Charles Schulz, the creator of 'Peanuts', is one of the most popular and influential humorist comic artists ever. After he fought in Europe in the second World War, he started drawing the comic 'L'il Folks', a precursor of 'Peanuts'. Soon the United Feature Syndicate bought his stories and sold them to many newspapers. Then it was renamed 'Peanuts' (1950). The main characters are the melancholy Charlie Brown and his clever dog Snoopy, who live in a suburb together with other kids who all have their peculiar personalities.
"Let's get out of here... this gives me the chills!"
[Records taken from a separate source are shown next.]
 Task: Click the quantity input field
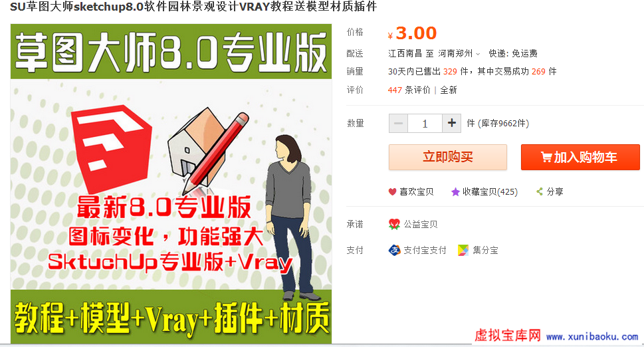click(x=425, y=123)
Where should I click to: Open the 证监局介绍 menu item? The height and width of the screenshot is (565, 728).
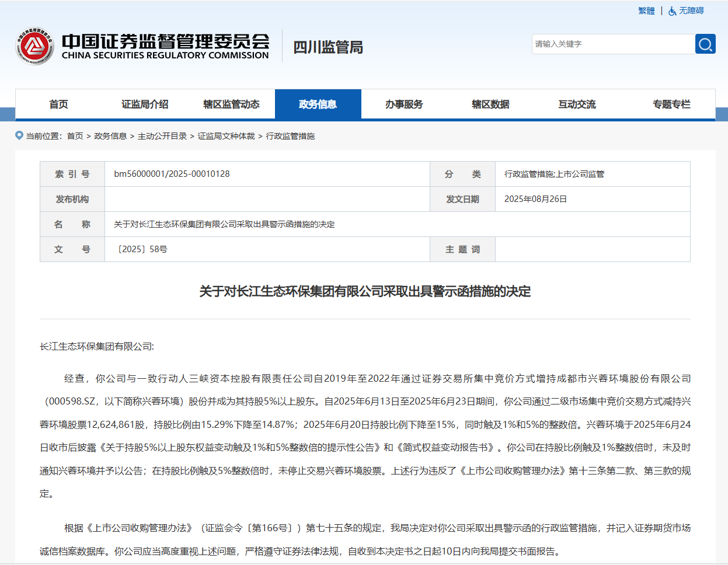pos(145,104)
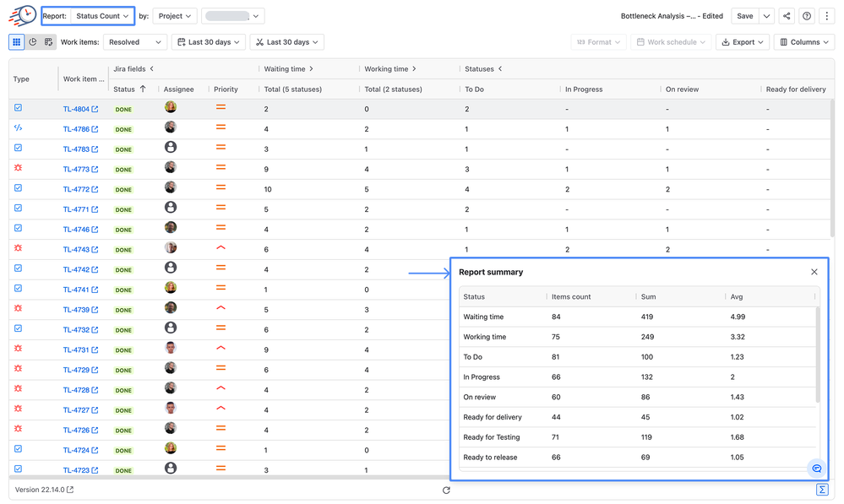Toggle the sigma summary icon
Screen dimensions: 844x504
[822, 490]
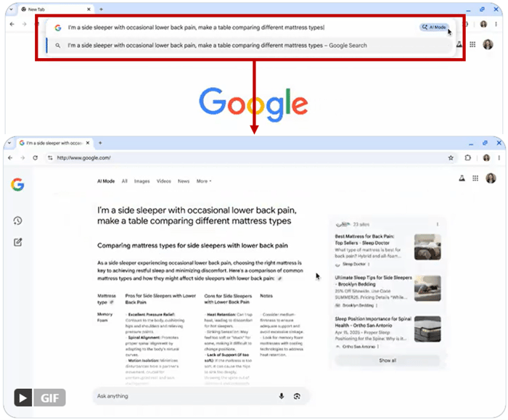Click the Search Labs flask icon in lower window
Image resolution: width=508 pixels, height=420 pixels.
click(x=460, y=178)
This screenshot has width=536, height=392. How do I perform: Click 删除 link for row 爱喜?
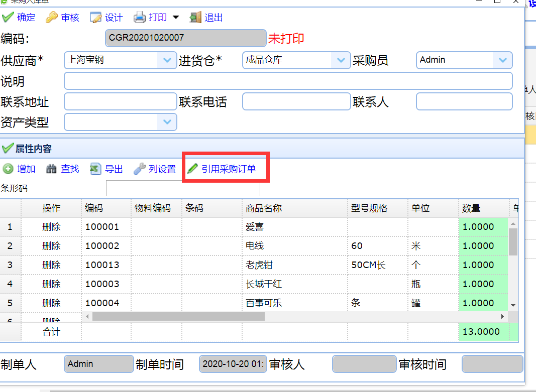tap(51, 227)
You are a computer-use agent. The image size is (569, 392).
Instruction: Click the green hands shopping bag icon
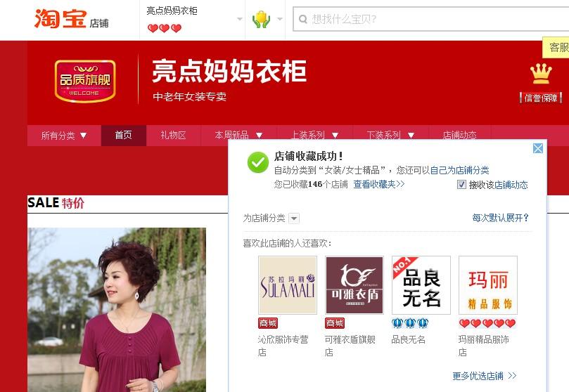[261, 20]
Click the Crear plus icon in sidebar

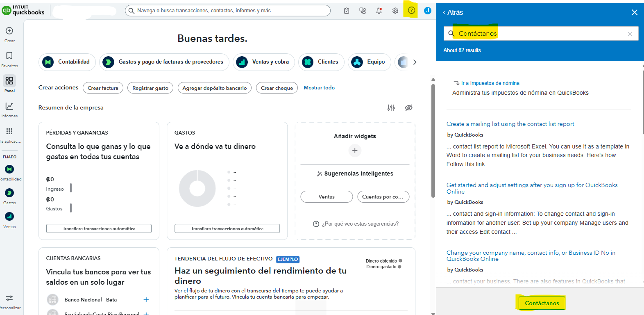(9, 31)
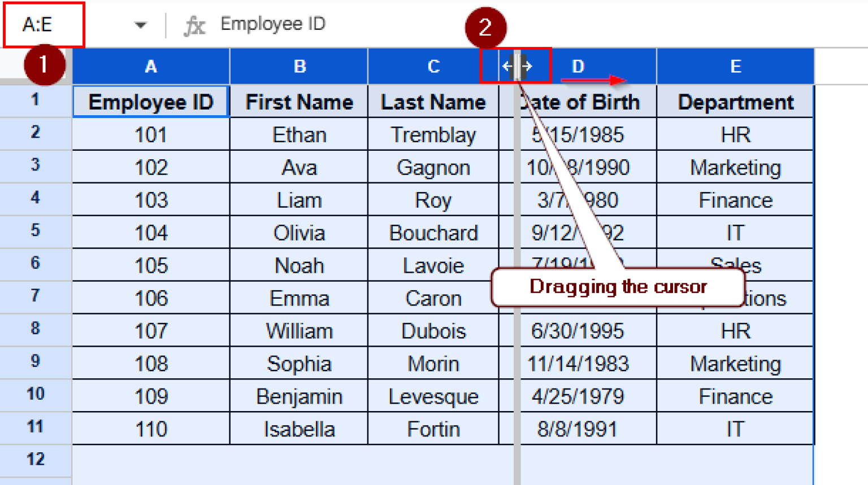Click the resize cursor icon on column C border

coord(516,66)
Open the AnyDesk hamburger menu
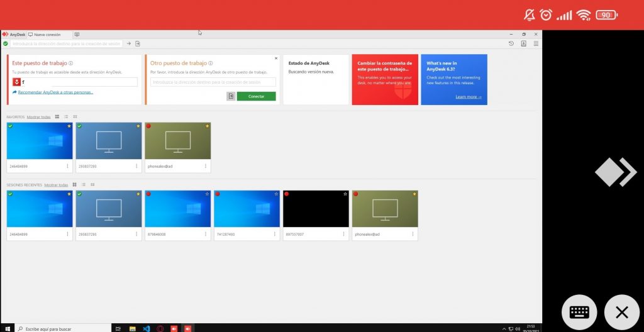The width and height of the screenshot is (644, 332). click(536, 43)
Umberto Eco described 'Peanuts' in an introduction of a book:
"These children affect us because they're monsters. They are the monstrous, infantile reductions of all the neuroses of modern citizens of the industrial civilization."
The most successful comic strip in newspaper history, 'Peanuts' appeared in some 2,600 newspaper in 75 countries and was translated into 21 languages. United Feature Syndicate started the strip in syndication on October 2, 1950. 'Peanuts' has sold more than 300 million copies worldwide.
Schulz was still working on new material between golf-matches until he retired at the beginning of the new millennium. He died of complications due to colon cancer at the age of 77 in Santa Rosa, California on February 12, 2000. He will be missed, but his lovable comic characters will live on in our memories.
An early Peanuts, by Charles Schulz
On June 7, 2001, Charles Schulz was posthumously awarded the Congressional Gold Medal, the highest civilian honor in the United States.